Chip Stocks Take a Tumble as US Hints at More Restrictions on China

Semiconductor makers are still riding the data center and artificial intelligence waves, but the political waters are getting choppy.
American chip stocks fell Wednesday morning amid the prospect of even tighter restrictions on business with China. Plus, investors are reacquainting themselves with a certain former president’s penchant for off-the-cuff foreign policy pronouncements.
Not Feeling Too Chipper
The US-China trade war began during Donald Trump’s administration, and President Joe Biden has escalated it, passing multiple sanctions to keep Chinese companies from getting their hands on America’s advanced AI tech.
While chipmaking remains an incredibly lucrative business — global sales reached almost $530 billion in 2023 — the sanctions have hampered companies’ bottom lines. In the first quarter of last year, Nvidia generated roughly 22% of its total revenue in China. This year, that dropped to about 9.5%. And the current White House seems to be planning on more restrictions:
- This week, the Biden administration floated imposing foreign direct product rules (FDPR) on Japan’s Tokyo Electron and the Netherlands’ ASML to curb their business in China if the two countries don’t enhance their own restrictions, sources told Bloomberg. The rule allows the US to put controls on foreign-made products as long as they incorporate even a small amount of American technology.

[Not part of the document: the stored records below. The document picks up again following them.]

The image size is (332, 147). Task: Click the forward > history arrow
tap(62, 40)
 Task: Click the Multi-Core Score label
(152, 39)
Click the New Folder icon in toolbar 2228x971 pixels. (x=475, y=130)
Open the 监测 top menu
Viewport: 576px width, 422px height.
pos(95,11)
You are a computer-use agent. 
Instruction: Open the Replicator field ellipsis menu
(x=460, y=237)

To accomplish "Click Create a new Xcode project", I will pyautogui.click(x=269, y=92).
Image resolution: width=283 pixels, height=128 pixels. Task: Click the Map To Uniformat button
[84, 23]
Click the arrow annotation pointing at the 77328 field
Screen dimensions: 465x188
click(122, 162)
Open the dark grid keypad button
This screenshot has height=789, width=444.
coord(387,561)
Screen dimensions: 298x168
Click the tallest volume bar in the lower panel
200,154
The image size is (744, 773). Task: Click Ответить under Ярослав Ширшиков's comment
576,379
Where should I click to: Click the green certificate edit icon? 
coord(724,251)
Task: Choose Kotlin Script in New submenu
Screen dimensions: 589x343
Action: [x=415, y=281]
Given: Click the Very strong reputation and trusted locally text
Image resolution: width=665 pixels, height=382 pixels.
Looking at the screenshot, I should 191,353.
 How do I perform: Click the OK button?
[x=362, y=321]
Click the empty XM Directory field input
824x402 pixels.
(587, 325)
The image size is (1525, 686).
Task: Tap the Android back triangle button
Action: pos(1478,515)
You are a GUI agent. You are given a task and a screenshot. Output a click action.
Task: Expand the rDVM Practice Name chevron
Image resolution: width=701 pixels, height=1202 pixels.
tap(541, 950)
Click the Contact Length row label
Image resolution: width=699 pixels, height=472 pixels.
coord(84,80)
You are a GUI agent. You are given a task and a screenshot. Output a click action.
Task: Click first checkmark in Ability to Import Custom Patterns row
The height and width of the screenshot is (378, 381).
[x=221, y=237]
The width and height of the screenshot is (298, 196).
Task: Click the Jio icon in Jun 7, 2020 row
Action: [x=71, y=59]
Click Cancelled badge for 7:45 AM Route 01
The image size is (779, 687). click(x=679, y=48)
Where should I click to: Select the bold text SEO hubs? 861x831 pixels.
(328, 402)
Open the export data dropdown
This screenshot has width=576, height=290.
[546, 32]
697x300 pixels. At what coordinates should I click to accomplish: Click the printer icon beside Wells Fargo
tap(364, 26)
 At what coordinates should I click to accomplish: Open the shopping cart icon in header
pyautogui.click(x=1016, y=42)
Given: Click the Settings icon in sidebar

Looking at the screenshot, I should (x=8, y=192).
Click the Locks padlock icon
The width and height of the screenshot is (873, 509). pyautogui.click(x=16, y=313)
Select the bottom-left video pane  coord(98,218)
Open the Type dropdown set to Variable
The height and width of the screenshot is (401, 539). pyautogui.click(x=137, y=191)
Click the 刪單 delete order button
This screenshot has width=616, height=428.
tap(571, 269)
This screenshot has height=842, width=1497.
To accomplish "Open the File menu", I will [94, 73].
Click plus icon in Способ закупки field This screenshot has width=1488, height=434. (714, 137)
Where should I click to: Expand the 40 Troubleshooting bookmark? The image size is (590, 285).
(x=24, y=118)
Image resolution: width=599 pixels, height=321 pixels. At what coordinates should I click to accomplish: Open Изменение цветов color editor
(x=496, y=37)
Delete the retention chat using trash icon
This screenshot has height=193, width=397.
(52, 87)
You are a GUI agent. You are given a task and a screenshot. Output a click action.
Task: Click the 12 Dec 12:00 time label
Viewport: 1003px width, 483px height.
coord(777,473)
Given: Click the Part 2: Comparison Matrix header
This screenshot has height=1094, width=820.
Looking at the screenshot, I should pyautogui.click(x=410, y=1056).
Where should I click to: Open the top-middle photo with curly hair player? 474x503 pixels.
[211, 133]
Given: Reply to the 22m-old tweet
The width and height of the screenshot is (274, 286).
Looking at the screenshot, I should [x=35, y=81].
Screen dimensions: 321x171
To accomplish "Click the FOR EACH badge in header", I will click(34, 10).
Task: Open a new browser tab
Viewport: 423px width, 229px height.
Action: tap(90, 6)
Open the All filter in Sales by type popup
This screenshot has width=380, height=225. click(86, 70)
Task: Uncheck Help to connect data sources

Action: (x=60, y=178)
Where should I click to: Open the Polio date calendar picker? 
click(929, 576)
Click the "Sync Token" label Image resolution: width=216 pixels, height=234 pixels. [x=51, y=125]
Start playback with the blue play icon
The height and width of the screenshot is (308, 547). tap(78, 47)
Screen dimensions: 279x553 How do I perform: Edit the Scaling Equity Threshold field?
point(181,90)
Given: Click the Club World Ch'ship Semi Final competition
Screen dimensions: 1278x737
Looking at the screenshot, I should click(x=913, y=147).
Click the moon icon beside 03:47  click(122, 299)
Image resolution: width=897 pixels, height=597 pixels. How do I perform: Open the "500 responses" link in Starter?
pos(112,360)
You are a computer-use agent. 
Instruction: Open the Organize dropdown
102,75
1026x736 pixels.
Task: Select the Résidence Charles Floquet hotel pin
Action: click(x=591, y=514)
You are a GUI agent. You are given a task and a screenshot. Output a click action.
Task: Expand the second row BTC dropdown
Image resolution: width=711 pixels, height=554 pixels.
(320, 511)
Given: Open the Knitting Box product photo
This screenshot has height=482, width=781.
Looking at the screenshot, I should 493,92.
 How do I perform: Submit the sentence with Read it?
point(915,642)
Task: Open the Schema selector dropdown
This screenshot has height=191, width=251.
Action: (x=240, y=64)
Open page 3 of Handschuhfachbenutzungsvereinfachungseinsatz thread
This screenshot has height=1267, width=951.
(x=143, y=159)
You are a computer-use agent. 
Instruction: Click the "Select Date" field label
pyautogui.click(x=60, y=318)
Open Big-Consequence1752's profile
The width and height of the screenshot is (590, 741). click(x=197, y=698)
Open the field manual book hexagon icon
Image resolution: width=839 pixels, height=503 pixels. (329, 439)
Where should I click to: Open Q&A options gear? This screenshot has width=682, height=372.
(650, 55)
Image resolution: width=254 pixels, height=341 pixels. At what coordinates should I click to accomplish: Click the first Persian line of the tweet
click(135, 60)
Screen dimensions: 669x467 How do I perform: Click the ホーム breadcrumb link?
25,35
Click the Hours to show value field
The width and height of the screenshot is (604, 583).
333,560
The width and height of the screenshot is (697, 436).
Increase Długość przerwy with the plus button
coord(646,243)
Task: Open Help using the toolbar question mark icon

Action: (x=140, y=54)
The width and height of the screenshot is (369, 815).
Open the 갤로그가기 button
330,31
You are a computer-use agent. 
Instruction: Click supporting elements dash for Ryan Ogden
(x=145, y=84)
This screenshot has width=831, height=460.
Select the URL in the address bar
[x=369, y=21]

- As a result, Tokyo Electron’s stock dropped 11% in Japan, and ASML’s US-listed shares fell 12% Wednesday. American chipmakers felt the shock, too: Nvidia dipped 6.6%, Broadcom 8%, Qualcomm 8.6%, and Micron 6%. The blows partially caused indexes to slide, with the S&P 500 dropping 1.4% and the tech-heavy Nasdaq falling 2.7%.
Intel, which is actually one of the worst-performing stocks this year, managed to make it out unscathed; its share price rose about 0.35% by market close Wednesday.
Insurance Policy: As if trade war battles weren’t enough to rattle chip stocks, the industry also felt the effect of campaign trail shenanigans. In an interview with Bloomberg Businessweek, Trump expressed disinterest in providing aid to Taiwan — home to 92% of the world’s advanced chip production — in the event of a Chinese invasion unless payment was involved. “I think Taiwan should pay us for defense. You know, we’re no different than an insurance company. Taiwan doesn’t give us anything,” he said. Shares in the Taiwan Semiconductor Manufacturing Company fell 8% Wednesday. Sounds like Trump’s got a chip on his shoulder. But Silicon Valley seems to love him more today than yesterday.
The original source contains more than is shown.